Genre, Themes, History: This is a fiction novel mostly set just outside of Seattle, Washington. The main theme seems to be that of domestic and spousal abuse, but the book also addresses organ donation, and the difficult decision family members sometimes have to make just after they receive news that no one wants to hear. The story switches between the three main characters, moving from Hannah, then to Olivia, then to Maddie, and then back to Hannah again to start the process over, with each chapter focusing on the actions of a different character. While Hannah and Olivia have a third person narrator for their chapters, Maddie gets to tell her story from her own point of view. And because Maddie gets to use her own voice, it becomes clear that she knows a lot more than her mother, or her father, even realizes, and that she has secrets of her own. Maddie's story is not only of someone who grew up watching her mother be abused by her father, but also of someone who has been sick for the majority of her life and doesn't quite know who she is separate from her illness.

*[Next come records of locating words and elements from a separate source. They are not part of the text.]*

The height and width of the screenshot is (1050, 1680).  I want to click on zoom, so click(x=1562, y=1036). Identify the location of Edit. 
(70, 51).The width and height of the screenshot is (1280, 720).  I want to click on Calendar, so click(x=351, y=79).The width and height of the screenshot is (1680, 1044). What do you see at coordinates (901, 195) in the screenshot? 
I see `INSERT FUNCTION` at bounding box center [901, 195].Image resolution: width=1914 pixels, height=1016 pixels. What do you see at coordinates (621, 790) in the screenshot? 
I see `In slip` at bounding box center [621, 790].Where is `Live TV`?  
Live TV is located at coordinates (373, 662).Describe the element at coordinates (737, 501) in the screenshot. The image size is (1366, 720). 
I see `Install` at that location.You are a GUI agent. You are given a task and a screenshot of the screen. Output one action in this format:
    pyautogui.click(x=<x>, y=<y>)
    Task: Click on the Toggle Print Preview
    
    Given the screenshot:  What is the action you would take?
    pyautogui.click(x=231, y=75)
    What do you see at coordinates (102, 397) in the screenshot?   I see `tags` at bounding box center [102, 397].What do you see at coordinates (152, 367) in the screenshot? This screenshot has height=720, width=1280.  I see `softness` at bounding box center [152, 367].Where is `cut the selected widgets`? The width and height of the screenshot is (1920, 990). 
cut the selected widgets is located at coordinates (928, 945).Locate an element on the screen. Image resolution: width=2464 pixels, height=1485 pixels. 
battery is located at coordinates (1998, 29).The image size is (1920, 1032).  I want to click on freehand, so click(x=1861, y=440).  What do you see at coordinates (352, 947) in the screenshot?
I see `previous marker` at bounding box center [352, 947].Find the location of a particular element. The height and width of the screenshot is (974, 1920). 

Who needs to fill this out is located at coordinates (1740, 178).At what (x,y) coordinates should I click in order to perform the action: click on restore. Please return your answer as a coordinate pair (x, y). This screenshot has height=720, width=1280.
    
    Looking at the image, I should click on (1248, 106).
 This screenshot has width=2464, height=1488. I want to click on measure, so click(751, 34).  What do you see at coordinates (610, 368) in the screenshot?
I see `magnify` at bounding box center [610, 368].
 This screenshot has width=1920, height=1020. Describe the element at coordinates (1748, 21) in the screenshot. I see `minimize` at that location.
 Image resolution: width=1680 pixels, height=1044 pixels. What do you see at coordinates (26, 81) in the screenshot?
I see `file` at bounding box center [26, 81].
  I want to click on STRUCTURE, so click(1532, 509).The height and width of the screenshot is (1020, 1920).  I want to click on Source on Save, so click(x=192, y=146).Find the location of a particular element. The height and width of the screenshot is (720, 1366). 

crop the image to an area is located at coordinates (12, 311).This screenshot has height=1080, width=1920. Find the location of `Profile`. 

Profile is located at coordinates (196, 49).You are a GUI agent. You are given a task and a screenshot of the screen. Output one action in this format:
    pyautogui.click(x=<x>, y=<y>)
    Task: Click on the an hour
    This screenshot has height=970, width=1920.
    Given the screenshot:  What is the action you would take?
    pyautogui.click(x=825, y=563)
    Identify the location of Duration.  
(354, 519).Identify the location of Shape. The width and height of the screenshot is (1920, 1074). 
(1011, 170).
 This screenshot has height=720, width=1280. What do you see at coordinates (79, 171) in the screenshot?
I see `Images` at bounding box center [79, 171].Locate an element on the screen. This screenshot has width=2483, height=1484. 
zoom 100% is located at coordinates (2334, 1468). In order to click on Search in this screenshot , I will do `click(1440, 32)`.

My Verdict: Domestic abuse is not at all easy to read about, and I doubt very seriously it is easy to write about. What I loved about Hatvany's Heart Like Mine are the same things I loved about Safe With Me. Hatvany approaches the subject with honesty, but without getting too heavy-handed with the message. She doesn't shy away from the hard stuff, but doesn't just dwell on them either. And while Maddie may be the only one who gets to tell her story in her own voice, the reader still gets a clear sense of what Hannah and Olivia are going through. Few parts of the book seemed rushed, and the ending seems well thought-out, and not just something Hatvany put together simply because the book needed and ending.

Favorite Character: I decided my favorite character was Hannah. She essentially experiences a parent's worst nightmare, and like most people, she is way too hard on herself for feeling the incredible amount of grief that comes with such a situation. But ultimately, she is able to function, doesn't alienate herself completely, and does her best not to take her grief out on everybody else.

Favorite Moment: *spoiler alert* When Maddie decides to delete her fake online profile and break it off with the much older guy she has been chatting with online.

Recommended Reading: For this book I am going to recommend the young adult novel Eleanor & Park by Rainbow Rowell, mostly because it also deals with domestic abuse and its effects on children. Plus, like Safe With Me, it switches narrative voices, this time between two teenagers who have formed an unlikely relationship.